Ngũgĩ wa Thiong’o has joined the ancestors. A towering figure of African letters, wa Thiong’o was born on 5 January 1938 under British colonial rule in the village of Kamiriithu in the Colony and Protectorate of Kenya. His emergence as an intellectual was inseparable from his anti-colonial politics, and his literary legacy is that of a writer who embraced the inherently political nature of his work.

In the English-speaking world, wa Thiong’o is probably best known for his treatise Decolonizing the Mind: The Politics of Language of African Literature, an anti-imperialist tract that rigorously demonstrated the role of language, education, and literary institutions in shaping the consciousness of the colonized. But wa Thiong’o also wrote a slew of radical novels, many written in his native Gikuyu after he refused to write in English. In 1968, he wrote a manifesto calling for the abolition of the English Department at the University of Nairobi and its replacement with a Department of African Literature and Languages. Through the Kamiriithu Community Education and Cultural Centre, he organized popular, community-based theatre in Kenya.

Wa Thiong’o’s work was also critical of the postcolonial Kenyan government. He was imprisoned from December 1977 to December 1978 by Jomo Kenyatta, Kenya’s first president, after he was accused of criticizing the Kenyatta government in his satirical play “Ngahiika Ndeenda” (“I Will Marry When I Want”).

We must acknowledge that recently, wa Thiongo’s reputation has been tainted by suggestions that he physically abused his life – a painful admission from one of his sons. This was also a painful revelation for those of us who saw wa Thiong’o as a literary forefather. It makes for an uneasy legacy that leaves lessons, both personal and political, for the living.

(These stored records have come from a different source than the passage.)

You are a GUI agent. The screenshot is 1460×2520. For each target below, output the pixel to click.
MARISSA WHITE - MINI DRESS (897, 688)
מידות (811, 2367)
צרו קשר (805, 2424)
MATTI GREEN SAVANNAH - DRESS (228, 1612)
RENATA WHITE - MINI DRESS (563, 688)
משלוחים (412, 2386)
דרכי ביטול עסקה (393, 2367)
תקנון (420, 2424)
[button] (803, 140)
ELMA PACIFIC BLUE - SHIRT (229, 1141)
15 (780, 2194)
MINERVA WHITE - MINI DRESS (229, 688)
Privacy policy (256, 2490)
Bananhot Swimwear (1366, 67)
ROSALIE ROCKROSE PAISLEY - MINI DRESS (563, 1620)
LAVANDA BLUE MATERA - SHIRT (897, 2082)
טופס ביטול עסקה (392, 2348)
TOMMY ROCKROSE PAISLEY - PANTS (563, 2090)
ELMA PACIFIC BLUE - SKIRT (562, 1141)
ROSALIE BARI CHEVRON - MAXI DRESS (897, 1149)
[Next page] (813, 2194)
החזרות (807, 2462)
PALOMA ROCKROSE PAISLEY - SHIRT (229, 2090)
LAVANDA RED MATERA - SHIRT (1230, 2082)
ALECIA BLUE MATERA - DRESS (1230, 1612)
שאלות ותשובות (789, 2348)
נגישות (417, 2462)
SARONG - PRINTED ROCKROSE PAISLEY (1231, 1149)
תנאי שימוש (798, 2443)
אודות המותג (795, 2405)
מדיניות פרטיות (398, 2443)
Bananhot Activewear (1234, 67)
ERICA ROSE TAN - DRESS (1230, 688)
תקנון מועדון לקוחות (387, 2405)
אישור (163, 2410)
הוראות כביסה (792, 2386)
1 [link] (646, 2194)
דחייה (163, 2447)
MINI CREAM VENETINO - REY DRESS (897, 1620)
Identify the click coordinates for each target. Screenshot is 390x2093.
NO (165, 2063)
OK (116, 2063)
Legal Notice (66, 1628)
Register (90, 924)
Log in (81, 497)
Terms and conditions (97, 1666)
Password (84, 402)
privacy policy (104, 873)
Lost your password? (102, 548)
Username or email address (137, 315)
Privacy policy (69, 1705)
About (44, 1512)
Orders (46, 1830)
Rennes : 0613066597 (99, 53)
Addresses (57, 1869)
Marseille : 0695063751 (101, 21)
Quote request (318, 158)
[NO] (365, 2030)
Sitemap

In 1980, Index on Censorship published an interview with wa Thiong’o, conducted by the late Ugandan educator and politician Amooti wa Irumba. In the interview, titled “The Making of the Rebel,” wa Thiong'o describes in detail his educational background and literary development, as well as the development of his political consciousness through his engagement with African and African diaspora writers.

To mark the passing of Ngũgĩ wa Thiong’o, we reprint “The Making of the Rebel” below.

The Making of a Rebel

Ngũgĩ wa Thiong’o

I grew up under the influence of Gikuyu peasant culture - the songs, stories, proverbs, the riddles around the fireside in the evenings - as well as those values that govern human relationships in a peasant community... There has been a lot of struggle in Kenya in the educational field. That is, right from the beginning of imperialist cultural imposition at the start of this century there grew up its necessary dialectical opposite, a resistance to that foreign culture. So right from the beginning the Kenyan people - especially here in Limuru - started building their own schools, which combined elements of the new school system brought in by the British [missionary and government schools] and their own peasant culture.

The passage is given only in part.